Cyber Incident Victim: National Informatics Centre
Date:
Jul 2014
Location:
India
Summary
The National Informatics Center (NIC), an Indian government agency, issued unauthorized SSL certificates impersonating Google domains, leveraging its status as a certificate authority trusted by India's Controller of Certifying Authorities (CCA). Google detected the fraudulent certificates and notified NIC, the CCA, and Microsoft; Microsoft revoked NIC's trusted status in its root store, preventing exploitation in Windows environments, while other major platforms had not included the certificates. Google's existing security measures, including certificate pinning and CRLSet updates, protected its users by blocking the fake certificates and rendering NIC-issued certificates untrusted across its services.
| CIA Posture | Motives | Tactics, Techniques & Procedures |
|---|---|---|
| Available to members | 1 motive | 1 technique |
| Threat Actors | Type | Location |
|---|---|---|
| 0 actors | Available to members | Available to members |
Description
In July 2014, Google identified fraudulent digital certificates for its domains issued by India’s National Informatics Centre (NIC), which operated as a subordinate certificate authority under the Indian Controller of Certifying Authorities (India CCA). The NIC’s intermediate CA certificates were trusted by the India CCA, whose root certificate was included in Microsoft’s trusted root store. This meant most Windows applications relying on SSL/TLS would automatically trust certificates issued by the NIC. Google security engineer Adam Langley confirmed Chrome users and other Google product users were protected from spoofing due to certificate pinning, a security feature that enforces trust only for predefined certificates.
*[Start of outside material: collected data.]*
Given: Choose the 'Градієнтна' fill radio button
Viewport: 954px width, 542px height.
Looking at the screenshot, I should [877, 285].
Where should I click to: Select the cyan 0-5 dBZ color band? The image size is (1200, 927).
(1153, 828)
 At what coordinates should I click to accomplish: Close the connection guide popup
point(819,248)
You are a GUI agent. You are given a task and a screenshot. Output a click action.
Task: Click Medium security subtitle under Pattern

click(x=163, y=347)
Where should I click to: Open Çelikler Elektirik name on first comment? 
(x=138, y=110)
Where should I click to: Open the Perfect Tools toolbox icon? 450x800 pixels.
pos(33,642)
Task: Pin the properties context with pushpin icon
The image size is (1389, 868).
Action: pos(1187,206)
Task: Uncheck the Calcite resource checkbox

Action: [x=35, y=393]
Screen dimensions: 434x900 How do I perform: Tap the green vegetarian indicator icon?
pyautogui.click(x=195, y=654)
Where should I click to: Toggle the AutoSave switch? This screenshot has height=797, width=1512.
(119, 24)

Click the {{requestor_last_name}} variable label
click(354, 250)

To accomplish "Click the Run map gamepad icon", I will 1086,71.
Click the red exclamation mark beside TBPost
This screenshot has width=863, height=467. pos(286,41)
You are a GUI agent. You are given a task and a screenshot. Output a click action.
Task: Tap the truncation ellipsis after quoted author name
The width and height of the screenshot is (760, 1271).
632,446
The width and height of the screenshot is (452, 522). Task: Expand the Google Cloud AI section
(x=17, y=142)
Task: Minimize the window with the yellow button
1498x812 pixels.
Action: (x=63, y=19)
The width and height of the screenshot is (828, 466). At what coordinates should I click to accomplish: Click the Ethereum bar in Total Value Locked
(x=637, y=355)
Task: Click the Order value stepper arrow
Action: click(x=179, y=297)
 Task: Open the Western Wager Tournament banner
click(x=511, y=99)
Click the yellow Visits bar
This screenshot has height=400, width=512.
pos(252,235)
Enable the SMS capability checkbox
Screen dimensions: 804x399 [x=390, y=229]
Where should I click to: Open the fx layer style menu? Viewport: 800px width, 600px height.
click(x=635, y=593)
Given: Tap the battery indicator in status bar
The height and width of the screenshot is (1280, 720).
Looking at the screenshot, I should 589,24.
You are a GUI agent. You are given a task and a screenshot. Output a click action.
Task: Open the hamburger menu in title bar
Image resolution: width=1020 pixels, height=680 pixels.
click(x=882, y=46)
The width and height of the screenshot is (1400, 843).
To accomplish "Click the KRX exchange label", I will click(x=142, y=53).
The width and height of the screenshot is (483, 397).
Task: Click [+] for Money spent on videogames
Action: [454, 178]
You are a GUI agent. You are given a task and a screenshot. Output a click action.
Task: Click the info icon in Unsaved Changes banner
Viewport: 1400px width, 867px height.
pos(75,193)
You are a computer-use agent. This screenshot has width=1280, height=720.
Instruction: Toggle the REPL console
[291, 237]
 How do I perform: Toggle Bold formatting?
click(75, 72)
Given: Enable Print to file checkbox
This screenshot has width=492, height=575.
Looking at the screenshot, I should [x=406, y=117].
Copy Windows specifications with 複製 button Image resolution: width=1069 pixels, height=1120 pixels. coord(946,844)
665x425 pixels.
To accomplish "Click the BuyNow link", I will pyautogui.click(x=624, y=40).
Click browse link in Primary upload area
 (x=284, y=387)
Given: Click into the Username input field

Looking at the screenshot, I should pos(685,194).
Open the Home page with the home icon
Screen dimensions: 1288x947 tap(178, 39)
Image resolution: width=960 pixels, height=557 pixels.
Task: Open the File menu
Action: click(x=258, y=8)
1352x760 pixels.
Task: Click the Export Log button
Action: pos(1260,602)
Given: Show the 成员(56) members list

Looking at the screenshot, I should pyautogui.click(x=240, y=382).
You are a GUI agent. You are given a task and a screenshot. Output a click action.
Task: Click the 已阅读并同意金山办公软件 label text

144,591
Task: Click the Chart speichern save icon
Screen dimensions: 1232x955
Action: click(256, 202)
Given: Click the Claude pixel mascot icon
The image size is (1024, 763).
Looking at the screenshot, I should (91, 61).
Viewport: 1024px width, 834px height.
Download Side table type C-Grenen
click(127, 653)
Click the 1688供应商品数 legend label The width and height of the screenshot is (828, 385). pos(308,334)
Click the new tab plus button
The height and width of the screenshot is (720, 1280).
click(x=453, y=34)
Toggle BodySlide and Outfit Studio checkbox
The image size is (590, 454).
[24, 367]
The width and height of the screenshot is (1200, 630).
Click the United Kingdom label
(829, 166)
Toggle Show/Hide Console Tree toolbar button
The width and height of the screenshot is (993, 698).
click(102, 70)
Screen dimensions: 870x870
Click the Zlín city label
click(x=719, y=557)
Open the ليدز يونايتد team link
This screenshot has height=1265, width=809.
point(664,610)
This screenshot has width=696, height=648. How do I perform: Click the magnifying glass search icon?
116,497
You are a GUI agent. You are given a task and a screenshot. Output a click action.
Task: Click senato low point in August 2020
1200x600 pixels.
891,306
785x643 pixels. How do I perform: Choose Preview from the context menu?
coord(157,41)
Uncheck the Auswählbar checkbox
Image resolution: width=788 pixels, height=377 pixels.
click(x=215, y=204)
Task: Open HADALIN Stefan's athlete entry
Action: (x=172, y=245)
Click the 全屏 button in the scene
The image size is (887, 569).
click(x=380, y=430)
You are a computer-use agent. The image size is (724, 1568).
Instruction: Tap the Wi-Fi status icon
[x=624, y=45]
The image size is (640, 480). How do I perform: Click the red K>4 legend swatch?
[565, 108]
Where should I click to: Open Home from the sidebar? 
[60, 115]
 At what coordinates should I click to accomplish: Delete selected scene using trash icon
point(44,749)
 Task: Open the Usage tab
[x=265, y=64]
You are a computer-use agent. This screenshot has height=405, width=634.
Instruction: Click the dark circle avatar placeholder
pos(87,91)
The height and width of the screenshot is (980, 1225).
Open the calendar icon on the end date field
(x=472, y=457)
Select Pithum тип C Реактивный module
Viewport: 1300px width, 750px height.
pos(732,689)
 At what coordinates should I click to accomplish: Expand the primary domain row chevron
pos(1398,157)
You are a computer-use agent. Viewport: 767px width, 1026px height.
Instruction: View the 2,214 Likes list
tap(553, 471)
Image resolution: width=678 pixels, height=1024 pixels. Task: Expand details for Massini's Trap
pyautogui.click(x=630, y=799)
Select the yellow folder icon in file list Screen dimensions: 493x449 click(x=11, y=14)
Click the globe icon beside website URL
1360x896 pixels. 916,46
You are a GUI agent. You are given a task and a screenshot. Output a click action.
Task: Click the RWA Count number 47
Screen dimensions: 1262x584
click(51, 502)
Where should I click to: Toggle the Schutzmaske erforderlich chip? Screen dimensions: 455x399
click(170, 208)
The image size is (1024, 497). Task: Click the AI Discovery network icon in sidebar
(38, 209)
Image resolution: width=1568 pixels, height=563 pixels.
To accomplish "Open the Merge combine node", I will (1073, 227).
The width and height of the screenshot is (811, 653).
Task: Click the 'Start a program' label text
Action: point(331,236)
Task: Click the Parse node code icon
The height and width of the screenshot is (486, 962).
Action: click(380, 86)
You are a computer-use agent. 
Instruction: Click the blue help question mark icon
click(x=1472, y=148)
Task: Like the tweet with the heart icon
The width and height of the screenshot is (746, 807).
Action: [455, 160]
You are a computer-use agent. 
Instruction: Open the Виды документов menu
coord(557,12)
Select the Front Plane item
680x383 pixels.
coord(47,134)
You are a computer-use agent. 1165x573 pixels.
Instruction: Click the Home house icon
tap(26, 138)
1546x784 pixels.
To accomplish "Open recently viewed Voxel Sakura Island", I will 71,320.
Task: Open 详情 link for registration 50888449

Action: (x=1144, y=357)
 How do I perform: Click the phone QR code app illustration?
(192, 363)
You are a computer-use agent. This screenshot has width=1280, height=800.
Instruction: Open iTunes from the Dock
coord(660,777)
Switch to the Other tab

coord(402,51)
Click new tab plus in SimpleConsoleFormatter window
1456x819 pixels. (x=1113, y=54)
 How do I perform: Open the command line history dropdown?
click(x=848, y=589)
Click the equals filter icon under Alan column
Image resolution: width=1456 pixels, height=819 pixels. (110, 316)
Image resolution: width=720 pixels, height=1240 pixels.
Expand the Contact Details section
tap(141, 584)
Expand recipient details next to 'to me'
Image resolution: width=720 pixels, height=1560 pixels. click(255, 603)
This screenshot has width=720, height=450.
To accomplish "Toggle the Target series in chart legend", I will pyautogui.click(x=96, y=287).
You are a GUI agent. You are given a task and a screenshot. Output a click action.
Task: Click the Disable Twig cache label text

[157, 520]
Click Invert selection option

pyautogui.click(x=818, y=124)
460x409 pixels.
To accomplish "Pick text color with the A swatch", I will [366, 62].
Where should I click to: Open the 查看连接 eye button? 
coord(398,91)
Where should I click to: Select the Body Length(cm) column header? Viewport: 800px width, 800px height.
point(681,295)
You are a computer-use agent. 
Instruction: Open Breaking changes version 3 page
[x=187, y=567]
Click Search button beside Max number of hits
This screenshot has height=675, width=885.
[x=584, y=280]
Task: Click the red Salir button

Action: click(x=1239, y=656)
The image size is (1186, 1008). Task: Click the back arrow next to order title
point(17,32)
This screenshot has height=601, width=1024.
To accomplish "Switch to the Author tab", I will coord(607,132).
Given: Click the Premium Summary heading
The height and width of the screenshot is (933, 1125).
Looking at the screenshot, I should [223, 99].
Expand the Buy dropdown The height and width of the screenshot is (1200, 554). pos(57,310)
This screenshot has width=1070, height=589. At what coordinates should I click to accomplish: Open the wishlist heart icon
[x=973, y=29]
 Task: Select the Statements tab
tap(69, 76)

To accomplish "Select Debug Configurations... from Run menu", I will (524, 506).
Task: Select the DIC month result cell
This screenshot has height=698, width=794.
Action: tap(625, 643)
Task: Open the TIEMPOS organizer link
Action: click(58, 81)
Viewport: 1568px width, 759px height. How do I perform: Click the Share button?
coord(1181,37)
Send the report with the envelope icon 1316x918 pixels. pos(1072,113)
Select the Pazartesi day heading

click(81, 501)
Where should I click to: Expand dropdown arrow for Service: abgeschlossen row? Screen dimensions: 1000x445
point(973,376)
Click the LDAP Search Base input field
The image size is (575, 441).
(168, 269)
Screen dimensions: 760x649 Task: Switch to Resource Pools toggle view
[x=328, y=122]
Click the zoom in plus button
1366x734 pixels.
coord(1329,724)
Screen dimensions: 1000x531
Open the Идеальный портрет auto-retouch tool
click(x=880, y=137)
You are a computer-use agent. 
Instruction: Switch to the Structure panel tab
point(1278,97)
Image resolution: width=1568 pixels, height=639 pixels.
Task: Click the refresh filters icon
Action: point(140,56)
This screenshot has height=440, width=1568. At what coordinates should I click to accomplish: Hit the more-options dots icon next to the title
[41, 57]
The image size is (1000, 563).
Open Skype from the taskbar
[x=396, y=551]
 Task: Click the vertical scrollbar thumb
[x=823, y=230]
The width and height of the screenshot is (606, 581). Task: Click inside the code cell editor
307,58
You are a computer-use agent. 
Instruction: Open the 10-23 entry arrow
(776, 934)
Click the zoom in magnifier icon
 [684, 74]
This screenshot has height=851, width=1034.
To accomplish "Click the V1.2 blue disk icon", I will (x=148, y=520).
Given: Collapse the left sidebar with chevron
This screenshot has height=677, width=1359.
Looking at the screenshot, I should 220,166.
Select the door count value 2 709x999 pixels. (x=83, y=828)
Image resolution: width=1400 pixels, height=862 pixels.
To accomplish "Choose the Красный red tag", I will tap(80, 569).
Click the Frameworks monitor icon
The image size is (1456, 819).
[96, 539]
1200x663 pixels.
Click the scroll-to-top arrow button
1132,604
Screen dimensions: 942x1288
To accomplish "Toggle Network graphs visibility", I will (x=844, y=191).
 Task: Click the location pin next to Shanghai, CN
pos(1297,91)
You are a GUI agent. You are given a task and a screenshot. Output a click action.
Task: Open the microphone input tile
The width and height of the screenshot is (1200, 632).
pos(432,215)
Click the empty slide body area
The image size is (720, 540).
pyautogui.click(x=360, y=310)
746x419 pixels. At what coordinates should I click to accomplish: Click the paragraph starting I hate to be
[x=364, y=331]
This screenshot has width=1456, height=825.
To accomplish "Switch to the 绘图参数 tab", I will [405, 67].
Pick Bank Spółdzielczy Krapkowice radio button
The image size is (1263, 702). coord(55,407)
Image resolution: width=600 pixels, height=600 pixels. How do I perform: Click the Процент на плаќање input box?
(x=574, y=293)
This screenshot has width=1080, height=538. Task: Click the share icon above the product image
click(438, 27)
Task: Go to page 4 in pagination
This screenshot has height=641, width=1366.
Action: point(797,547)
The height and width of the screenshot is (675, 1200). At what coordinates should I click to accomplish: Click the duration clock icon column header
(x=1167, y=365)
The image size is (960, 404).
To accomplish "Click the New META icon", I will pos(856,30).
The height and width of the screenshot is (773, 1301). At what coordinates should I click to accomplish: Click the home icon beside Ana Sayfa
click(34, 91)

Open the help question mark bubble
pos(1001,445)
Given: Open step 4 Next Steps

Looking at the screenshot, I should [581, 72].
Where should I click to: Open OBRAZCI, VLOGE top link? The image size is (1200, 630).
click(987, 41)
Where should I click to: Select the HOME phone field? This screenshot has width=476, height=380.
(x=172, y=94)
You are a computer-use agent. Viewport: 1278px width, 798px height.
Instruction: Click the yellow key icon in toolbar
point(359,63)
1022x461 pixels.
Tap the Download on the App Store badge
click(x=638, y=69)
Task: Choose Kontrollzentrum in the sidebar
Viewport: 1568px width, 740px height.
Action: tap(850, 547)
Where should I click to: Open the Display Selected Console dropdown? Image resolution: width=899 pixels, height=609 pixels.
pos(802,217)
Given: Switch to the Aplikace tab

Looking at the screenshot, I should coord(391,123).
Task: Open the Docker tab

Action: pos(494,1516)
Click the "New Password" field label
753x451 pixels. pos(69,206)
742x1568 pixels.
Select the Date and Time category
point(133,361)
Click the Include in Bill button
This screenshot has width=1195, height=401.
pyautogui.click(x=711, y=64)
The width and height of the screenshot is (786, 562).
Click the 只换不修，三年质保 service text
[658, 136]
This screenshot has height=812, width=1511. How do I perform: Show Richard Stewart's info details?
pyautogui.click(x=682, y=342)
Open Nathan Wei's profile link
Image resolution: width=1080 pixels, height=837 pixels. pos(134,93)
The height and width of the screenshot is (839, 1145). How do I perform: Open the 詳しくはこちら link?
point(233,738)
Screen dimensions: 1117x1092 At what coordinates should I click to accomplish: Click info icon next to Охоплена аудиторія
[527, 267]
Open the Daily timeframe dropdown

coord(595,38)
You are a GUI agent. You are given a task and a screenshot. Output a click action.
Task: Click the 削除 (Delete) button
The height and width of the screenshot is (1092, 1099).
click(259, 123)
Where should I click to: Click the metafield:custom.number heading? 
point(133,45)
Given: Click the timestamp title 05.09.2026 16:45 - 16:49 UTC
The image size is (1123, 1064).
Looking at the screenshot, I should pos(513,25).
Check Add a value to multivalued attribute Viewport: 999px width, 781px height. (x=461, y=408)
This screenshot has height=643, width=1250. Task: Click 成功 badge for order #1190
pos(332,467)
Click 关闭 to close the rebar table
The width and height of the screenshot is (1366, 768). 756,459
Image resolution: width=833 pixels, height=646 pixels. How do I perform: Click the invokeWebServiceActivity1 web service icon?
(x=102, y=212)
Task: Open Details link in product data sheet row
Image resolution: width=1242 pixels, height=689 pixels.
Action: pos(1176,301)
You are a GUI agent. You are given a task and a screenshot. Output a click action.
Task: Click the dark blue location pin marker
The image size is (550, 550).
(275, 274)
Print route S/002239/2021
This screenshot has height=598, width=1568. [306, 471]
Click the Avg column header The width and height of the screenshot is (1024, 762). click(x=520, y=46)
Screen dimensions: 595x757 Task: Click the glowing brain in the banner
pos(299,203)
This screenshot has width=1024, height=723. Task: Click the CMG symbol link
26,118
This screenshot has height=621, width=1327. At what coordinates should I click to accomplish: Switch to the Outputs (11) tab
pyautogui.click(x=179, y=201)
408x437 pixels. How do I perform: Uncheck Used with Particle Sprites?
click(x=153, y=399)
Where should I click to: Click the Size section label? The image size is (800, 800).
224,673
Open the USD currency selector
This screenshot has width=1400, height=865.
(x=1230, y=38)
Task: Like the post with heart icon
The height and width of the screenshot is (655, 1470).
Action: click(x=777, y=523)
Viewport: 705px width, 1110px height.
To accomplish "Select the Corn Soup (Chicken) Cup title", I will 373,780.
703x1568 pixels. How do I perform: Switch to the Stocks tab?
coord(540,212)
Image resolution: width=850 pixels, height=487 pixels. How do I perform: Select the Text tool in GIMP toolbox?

Google promptly notified the NIC, India CCA, and Microsoft of the incident. Microsoft responded by revoking the NIC’s certificate authority status, preventing further misuse. The India CCA published a notice on its website stating it had suspended three CA certificates issued to NIC and updated Certificate Revocation Lists (CRLs) to invalidate them.

The incident’s impact was primarily limited to systems trusting the Microsoft root store, as other major platforms—including Apple, Mozilla Firefox, Chrome OS, and Android—did not include the India CCA root certificate. Google reinforced protections by distributing CRLSets updates to block the fraudulent certificates across its services. The NIC, described as India’s premier government ICT organization, saw its certificates distrusted following the incident. Error messages in Chrome and other services began explicitly rejecting connections authenticated by NIC-issued certificates. No evidence suggested user data was compromised, as Google’s existing TLS/SSL safeguards neutralized the threat. The India CCA’s public notice emphasized ongoing updates but did not elaborate on the "security reasons" behind the suspension.